Data extract
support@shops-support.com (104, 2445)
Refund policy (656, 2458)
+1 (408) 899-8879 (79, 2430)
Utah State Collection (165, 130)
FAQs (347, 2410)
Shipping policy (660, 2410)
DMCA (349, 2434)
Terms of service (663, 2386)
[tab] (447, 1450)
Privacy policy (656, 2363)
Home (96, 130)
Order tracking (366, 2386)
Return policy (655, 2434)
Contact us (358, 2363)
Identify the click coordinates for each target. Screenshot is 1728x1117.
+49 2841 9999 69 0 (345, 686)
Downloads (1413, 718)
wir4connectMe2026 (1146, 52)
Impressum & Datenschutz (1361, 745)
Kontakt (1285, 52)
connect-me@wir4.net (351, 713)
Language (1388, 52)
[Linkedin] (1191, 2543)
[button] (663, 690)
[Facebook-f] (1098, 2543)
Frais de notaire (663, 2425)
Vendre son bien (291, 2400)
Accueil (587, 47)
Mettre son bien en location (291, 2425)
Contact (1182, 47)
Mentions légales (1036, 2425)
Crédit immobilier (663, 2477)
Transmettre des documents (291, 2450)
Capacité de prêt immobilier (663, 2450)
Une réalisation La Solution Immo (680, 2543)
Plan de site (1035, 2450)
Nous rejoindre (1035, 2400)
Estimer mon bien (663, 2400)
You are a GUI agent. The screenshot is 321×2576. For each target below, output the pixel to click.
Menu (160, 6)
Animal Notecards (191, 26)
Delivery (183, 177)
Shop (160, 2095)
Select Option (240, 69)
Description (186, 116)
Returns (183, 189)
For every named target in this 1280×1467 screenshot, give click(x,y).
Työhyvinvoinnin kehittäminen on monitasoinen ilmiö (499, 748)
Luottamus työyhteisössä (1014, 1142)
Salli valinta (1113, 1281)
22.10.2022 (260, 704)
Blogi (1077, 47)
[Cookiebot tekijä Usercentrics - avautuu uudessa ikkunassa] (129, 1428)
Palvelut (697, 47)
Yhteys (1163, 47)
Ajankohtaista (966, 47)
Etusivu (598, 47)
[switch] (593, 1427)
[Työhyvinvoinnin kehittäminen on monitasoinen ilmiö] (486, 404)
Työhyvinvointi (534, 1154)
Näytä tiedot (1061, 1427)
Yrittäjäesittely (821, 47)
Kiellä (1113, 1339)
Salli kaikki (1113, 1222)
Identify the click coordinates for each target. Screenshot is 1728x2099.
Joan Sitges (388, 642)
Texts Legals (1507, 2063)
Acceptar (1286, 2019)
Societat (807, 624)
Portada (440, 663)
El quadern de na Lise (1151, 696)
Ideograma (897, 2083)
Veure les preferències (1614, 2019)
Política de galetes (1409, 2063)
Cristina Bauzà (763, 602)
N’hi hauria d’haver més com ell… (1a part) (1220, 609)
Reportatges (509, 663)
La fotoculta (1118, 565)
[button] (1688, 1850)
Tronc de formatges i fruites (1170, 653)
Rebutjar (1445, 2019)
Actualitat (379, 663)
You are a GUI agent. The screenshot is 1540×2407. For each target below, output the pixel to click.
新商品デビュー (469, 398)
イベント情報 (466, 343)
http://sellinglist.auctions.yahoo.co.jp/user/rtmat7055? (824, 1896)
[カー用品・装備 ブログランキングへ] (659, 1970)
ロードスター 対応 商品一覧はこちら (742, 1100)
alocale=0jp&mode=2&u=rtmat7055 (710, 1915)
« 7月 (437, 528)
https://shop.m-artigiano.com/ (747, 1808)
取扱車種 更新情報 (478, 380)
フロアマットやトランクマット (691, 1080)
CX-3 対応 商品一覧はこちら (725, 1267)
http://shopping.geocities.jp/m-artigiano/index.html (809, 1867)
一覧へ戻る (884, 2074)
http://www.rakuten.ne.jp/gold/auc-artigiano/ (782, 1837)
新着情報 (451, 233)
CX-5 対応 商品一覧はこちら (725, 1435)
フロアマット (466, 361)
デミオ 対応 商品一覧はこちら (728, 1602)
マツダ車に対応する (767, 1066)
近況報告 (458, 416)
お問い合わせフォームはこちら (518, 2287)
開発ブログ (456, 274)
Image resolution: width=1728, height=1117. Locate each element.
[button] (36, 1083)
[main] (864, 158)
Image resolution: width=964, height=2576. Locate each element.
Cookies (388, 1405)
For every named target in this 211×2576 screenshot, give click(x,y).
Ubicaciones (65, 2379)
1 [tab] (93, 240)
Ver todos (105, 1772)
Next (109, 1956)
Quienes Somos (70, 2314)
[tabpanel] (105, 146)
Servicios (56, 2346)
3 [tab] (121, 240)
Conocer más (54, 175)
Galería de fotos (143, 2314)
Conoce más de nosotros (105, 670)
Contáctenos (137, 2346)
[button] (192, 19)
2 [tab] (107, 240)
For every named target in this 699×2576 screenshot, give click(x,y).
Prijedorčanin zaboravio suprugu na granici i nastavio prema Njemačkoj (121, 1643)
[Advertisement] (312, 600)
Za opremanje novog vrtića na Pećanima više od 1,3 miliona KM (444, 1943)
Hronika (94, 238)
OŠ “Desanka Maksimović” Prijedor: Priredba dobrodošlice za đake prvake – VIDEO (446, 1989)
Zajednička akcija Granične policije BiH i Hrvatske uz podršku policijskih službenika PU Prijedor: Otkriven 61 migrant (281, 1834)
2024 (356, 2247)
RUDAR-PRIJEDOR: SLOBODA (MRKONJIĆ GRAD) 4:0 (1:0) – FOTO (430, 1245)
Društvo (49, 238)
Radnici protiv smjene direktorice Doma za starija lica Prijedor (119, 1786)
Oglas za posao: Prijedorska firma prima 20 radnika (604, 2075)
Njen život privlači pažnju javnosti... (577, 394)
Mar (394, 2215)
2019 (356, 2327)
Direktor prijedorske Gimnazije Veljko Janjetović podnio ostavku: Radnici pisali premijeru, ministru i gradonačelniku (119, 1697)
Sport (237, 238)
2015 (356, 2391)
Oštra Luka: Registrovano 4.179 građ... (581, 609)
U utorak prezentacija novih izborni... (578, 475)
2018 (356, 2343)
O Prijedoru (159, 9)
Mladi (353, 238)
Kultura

What to do
Reproduce the entries exactly, starting at their first line and stopping after the line with "Kontakt (1285, 52)".

Result
support@shops-support.com (104, 2445)
Refund policy (656, 2458)
+1 (408) 899-8879 (79, 2430)
Utah State Collection (165, 130)
FAQs (347, 2410)
Shipping policy (660, 2410)
DMCA (349, 2434)
Terms of service (663, 2386)
[tab] (447, 1450)
Privacy policy (656, 2363)
Home (96, 130)
Order tracking (366, 2386)
Return policy (655, 2434)
Contact us (358, 2363)
Identify the click coordinates for each target. Screenshot is 1728x1117.
+49 2841 9999 69 0 (345, 686)
Downloads (1413, 718)
wir4connectMe2026 (1146, 52)
Impressum & Datenschutz (1361, 745)
Kontakt (1285, 52)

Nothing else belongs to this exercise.